Since the city decided to move ahead with AFN in fiscal year 1998, AFN has not fulfilled early predictions of profitability and has been mired in increasing debt.

The debt – from interfund and capital loans – is forecasted to grow to about $14 million by next summer.

The city sent inquires to 35 consulting firms in early August, Wanderscheid said. Four consultants have shown interest. The city hopes to have a consultant here in 2 to 4 weeks.

The consultant’s fee has not been determined, but is estimated to be in the $25,000 to $50,000 range, Wanderscheid said.

Ashland mayor and budget committee member Alan DeBoer said after the meeting it’s important to have an consultant come in to insure the fiber network is a success.

“AFN is here to stay,” he said. “The city has a huge investment and we need it to succeed. It’s a great service.”

Committee member John Morrison said he liked the idea of hiring a consultant.

“Get an consultant. Get an extra mind,” he said at the meeting. “Get someone in here to give us the guidance we need.”

At the meeting, city staff gave committee members possible future figures for the cost to customers of AFN Internet and cable access.

This included a projection of the cost of Internet residential direct connections increasing substantially each year. The figures start at $21.35 a month for fiscal year 2003-2004, and rise steadily, reaching $34.97 a month for fiscal year 2007-2008.

Some committee members voiced concerns about the high rates.

“It sound like a lot to me,” Committee member Dave Williams said. “Are we going to charge that much of an increase?”

City staff explained the figures were just an “best guess” of what could happen with cost for services.

“It’s not a prediction, but shows one possible future that could happen,” Wanderscheid said.

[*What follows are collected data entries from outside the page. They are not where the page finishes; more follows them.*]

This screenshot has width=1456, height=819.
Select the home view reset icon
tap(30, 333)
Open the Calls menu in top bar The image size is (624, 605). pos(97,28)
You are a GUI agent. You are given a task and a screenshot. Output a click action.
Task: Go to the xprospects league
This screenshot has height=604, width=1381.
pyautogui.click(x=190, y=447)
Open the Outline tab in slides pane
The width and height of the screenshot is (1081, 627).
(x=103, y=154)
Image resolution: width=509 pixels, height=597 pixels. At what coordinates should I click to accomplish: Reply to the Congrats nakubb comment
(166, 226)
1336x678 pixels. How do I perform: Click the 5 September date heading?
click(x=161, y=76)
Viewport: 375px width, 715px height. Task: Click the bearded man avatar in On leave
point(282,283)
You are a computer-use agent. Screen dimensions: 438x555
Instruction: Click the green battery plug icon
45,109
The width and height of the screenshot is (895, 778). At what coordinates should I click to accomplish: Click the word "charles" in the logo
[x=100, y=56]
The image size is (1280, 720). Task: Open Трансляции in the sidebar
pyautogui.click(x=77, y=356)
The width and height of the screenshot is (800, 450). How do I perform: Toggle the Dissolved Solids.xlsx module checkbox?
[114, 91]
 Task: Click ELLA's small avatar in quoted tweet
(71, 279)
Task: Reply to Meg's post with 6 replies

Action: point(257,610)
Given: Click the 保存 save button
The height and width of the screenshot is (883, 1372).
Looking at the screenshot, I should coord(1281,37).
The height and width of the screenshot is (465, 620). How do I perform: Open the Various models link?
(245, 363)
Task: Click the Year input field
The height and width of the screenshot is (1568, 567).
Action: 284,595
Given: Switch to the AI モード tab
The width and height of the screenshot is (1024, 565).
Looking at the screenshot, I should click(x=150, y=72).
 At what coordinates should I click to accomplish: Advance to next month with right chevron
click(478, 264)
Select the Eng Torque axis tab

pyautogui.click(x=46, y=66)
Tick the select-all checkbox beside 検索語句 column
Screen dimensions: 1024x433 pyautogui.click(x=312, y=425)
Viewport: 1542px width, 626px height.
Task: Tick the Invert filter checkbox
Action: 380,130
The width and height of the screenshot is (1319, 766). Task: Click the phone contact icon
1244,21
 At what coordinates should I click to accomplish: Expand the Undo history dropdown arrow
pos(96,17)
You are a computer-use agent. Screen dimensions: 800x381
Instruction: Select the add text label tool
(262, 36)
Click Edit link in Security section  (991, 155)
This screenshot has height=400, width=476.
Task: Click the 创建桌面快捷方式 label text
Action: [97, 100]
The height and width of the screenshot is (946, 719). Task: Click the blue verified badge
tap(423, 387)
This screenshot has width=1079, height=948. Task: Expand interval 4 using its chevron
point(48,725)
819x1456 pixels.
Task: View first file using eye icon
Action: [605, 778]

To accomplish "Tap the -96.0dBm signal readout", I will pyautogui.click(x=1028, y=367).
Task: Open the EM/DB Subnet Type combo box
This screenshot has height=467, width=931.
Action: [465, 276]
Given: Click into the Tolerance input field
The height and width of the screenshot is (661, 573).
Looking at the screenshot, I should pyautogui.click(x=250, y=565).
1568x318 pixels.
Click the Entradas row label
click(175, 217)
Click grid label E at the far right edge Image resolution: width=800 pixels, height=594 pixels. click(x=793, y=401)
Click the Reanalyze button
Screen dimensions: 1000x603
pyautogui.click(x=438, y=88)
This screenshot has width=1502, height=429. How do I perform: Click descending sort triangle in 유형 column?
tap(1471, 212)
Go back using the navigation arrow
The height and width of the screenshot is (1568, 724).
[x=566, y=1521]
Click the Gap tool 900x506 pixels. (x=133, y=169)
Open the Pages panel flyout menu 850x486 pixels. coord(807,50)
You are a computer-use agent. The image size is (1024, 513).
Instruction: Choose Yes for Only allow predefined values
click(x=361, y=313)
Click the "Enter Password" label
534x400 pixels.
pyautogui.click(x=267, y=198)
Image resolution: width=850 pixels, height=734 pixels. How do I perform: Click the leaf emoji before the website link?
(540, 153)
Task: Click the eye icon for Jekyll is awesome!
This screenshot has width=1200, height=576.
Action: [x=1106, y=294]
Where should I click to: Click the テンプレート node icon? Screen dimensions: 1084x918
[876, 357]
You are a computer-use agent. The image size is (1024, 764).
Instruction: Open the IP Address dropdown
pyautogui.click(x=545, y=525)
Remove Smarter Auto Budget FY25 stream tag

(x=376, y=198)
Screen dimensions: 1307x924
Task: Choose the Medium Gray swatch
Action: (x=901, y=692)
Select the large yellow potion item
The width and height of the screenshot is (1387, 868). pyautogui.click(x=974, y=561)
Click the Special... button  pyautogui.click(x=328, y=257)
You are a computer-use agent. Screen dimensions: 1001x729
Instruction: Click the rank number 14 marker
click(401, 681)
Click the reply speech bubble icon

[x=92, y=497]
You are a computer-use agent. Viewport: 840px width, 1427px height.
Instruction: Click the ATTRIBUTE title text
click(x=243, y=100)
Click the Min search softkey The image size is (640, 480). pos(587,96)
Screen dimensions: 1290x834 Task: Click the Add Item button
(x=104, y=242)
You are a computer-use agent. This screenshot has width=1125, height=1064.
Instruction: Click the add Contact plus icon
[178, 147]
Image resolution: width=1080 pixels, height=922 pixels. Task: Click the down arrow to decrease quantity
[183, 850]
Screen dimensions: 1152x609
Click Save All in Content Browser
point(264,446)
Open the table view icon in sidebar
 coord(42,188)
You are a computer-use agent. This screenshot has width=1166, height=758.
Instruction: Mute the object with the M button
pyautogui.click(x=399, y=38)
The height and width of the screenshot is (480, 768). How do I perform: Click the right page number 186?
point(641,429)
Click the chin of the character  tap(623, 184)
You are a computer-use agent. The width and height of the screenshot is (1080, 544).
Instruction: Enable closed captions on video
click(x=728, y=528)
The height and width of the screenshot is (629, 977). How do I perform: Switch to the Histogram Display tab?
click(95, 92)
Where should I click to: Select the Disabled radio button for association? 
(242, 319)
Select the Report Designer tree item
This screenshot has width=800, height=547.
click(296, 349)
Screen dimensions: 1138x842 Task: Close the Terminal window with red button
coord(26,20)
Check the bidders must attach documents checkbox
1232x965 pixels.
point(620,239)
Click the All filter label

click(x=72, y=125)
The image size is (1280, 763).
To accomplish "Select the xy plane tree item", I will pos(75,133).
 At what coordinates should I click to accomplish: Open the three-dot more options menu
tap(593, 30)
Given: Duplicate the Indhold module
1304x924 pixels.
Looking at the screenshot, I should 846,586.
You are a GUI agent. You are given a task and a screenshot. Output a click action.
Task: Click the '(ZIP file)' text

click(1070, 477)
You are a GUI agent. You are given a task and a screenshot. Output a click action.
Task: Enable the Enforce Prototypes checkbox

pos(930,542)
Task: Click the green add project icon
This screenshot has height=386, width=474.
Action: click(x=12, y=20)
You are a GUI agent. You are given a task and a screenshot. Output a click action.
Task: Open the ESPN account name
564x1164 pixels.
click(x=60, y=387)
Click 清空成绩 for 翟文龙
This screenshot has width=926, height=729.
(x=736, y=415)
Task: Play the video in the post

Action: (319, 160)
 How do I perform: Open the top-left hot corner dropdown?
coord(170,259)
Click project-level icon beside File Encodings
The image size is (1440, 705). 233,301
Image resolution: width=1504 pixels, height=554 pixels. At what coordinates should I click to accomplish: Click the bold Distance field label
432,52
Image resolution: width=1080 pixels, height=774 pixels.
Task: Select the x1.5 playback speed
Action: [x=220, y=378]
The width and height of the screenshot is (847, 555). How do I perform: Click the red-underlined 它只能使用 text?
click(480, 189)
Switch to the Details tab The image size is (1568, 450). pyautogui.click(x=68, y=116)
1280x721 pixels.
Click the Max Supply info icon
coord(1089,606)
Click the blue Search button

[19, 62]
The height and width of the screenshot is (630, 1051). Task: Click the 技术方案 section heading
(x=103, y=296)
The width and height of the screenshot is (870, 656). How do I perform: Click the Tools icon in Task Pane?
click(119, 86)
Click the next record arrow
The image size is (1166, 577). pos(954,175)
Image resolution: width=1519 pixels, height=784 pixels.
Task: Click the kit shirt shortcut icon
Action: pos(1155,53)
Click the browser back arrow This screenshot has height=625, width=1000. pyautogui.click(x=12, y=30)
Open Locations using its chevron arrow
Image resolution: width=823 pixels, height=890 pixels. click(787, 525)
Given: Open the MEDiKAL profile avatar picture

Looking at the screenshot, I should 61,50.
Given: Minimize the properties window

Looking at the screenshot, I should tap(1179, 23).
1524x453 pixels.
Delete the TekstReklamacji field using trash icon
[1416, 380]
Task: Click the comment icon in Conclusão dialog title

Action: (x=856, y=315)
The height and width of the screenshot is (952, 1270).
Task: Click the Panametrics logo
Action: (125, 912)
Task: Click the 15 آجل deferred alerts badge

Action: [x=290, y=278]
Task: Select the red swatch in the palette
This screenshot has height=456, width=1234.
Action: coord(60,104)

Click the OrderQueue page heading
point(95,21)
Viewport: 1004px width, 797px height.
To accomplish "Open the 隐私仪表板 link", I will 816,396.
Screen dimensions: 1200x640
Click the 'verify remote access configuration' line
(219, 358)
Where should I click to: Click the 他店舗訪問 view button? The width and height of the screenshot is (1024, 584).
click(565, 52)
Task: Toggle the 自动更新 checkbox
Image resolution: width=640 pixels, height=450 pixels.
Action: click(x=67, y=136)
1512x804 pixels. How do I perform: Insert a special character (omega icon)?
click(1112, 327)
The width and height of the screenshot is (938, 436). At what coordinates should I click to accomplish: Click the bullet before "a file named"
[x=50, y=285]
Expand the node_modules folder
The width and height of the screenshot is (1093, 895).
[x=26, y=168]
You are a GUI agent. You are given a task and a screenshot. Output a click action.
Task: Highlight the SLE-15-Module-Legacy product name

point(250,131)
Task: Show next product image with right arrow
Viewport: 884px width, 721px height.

City staff also presented to committee members what AFN has done in terms of marketing and other revenue enhancement activities since the beginning of the fiscal year to improve the bottom line.

This included:

o starting a new AFN campaign based around the use of personal testimonials;

o adding an additional outside sales person;

o and adding a temporary AFN installer to help with the return of Southern Oregon University students.